The Swienca family was a medieval Pomeranian noble family which held high offices under various political powers in the Lands of Schlawe and Stolp (Sławno and Słupsk) and Pomerelia from the mid-13th to the mid-14th centuries. It is named after its founder, Swienca or Swieca (Polish Święca, German Swenzo; referred to as Swenzo, Swenso or Suenzo in contemporary documents), the elder of two brothers.

In Pomerelia, the Swiencas were transiently the most powerful family after the dukes.
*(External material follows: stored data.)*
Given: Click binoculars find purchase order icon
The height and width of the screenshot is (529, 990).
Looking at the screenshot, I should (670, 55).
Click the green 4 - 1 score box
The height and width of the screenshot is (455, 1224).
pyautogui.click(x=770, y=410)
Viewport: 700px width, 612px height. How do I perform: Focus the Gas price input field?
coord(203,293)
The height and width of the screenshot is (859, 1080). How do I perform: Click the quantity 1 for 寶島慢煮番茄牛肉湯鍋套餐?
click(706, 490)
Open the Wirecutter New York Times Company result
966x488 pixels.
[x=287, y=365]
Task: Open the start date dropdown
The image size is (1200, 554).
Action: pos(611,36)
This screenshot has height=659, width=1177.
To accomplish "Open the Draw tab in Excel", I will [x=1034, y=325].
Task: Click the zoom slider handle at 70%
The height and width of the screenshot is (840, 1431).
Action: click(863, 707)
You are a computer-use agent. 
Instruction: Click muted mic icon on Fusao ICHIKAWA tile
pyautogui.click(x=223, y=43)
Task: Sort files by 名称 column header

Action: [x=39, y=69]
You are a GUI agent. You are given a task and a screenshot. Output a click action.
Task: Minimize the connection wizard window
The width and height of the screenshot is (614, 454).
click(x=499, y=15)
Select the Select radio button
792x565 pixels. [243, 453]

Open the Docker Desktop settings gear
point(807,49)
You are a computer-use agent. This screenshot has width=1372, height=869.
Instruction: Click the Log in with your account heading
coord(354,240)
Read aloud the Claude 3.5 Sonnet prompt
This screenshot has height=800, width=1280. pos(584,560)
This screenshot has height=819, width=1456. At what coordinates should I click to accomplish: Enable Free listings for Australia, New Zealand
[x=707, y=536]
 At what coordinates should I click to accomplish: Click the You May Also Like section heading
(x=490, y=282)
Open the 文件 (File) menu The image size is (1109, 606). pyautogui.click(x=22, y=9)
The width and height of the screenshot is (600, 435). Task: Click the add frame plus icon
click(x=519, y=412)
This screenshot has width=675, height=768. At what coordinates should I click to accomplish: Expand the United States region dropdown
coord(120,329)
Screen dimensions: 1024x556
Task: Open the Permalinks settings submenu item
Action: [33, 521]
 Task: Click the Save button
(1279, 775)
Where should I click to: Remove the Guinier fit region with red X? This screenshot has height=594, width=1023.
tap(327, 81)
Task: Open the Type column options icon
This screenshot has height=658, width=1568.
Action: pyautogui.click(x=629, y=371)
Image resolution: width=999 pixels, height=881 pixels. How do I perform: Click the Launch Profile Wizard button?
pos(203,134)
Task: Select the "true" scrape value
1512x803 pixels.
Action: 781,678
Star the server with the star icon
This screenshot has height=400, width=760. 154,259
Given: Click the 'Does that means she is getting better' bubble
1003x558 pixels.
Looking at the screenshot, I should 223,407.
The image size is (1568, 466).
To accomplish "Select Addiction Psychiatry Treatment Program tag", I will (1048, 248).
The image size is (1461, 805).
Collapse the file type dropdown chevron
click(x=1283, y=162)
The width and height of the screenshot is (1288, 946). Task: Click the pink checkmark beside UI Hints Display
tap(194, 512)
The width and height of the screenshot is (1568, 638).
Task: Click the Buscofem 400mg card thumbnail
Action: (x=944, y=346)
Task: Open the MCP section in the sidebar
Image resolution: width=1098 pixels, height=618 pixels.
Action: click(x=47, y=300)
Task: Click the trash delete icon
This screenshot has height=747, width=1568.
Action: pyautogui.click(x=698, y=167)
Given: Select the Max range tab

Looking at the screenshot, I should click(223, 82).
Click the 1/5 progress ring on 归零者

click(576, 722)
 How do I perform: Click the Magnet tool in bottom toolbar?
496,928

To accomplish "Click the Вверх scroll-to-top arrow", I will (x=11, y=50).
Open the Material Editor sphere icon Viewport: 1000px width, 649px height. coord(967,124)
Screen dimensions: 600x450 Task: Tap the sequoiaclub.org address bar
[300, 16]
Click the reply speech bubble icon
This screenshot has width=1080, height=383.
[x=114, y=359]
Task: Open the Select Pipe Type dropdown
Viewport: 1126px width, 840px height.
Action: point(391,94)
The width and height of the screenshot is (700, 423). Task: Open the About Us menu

In the Lands of Sławno (Schlawe) and Słupsk (Stolp), the region in Farther Pomerania between river Unieść (Nestbach) in the West and the river Łeba (Leba) in the East, the border to Pomerelia, they ruled de facto autonomously under various dynasties until finally the sons of Wartislaw IV of Pomerania-Wolgast of the House of Pomerania made use of their rights as legal sovereigns of the Lands of Schlawe and Stolp and limited the power of the Swienca family considerably. 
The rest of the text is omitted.